● What to produce:
From the entries below, transcribe exactly the lines between the line holding "Task: Open SWOOD Design Reporting" and the line holding "Task: Click the SC East Bengal crest icon", inclusive; skip all other lines.

[Dataset entries]
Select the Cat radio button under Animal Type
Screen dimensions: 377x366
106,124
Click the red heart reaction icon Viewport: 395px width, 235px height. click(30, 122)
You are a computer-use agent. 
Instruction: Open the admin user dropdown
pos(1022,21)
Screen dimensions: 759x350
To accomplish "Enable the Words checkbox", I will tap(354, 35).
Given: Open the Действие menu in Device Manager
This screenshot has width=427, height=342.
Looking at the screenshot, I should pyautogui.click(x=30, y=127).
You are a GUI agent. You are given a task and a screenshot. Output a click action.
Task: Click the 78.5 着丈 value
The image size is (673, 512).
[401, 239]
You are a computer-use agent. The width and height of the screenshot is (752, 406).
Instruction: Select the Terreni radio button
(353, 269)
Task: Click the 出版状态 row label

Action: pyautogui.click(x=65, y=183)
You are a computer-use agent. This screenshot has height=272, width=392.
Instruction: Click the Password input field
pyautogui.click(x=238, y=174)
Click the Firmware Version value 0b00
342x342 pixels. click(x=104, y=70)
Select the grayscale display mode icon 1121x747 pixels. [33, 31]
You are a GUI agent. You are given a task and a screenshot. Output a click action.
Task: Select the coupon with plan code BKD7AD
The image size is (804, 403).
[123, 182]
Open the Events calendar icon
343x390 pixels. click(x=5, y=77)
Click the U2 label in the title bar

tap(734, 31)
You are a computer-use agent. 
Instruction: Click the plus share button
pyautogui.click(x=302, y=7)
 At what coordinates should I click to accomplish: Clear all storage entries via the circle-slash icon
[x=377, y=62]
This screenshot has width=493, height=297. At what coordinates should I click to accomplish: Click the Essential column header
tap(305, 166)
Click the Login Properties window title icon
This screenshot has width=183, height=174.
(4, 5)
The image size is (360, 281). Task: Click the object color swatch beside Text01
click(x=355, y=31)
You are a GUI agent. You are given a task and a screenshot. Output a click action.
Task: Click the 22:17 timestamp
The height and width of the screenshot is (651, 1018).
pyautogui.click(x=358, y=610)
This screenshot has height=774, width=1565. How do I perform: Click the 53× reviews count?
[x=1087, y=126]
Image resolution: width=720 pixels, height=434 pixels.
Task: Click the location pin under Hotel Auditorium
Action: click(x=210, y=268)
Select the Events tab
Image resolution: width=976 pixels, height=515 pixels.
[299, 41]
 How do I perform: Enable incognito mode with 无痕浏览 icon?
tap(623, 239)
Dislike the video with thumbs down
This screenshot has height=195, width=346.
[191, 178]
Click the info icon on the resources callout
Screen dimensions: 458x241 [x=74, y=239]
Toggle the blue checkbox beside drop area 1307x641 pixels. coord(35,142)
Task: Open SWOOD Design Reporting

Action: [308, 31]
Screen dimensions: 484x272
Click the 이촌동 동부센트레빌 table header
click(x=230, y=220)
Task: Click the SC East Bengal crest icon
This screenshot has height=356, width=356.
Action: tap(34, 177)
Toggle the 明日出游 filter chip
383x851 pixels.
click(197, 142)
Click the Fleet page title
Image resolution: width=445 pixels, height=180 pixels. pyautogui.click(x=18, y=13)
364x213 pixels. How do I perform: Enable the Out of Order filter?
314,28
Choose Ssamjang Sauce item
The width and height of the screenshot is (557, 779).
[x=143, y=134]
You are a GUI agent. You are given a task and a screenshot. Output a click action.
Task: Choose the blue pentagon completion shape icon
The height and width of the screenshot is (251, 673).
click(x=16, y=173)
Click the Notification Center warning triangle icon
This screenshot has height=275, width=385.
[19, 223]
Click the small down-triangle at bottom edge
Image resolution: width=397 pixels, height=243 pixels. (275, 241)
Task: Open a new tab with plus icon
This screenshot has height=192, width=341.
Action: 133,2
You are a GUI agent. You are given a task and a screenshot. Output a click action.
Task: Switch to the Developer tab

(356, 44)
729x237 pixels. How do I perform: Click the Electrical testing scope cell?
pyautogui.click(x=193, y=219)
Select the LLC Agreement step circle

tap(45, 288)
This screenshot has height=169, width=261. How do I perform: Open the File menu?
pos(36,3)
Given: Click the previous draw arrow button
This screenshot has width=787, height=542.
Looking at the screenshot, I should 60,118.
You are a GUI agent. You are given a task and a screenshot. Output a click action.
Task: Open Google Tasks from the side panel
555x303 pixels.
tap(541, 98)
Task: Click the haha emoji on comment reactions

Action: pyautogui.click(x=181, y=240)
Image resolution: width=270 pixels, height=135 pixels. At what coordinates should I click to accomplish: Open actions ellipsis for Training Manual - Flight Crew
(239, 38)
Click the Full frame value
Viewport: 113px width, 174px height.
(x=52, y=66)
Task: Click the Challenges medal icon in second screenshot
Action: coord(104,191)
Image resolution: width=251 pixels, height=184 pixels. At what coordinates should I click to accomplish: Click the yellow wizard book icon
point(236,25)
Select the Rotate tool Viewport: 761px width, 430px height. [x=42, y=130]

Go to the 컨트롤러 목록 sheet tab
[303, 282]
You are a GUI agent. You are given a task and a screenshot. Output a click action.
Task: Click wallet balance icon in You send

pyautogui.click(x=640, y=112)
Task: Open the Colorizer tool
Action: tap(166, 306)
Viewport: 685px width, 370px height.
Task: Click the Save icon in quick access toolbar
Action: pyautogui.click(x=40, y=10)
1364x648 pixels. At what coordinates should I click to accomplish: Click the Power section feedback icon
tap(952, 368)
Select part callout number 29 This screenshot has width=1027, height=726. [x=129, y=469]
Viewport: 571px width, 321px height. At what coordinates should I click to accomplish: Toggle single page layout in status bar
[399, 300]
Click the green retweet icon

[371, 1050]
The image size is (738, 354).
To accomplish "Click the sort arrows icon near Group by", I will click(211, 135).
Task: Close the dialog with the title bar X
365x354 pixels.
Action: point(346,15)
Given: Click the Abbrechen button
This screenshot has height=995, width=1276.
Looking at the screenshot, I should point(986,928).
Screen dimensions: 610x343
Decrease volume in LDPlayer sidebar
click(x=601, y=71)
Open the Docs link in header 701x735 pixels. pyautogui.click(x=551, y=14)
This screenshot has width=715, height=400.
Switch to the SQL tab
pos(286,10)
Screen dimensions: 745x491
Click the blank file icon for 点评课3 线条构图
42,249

● Problem solution:
Task: Open SWOOD Design Reporting

Action: [308, 31]
Screen dimensions: 484x272
Click the 이촌동 동부센트레빌 table header
click(x=230, y=220)
Task: Click the SC East Bengal crest icon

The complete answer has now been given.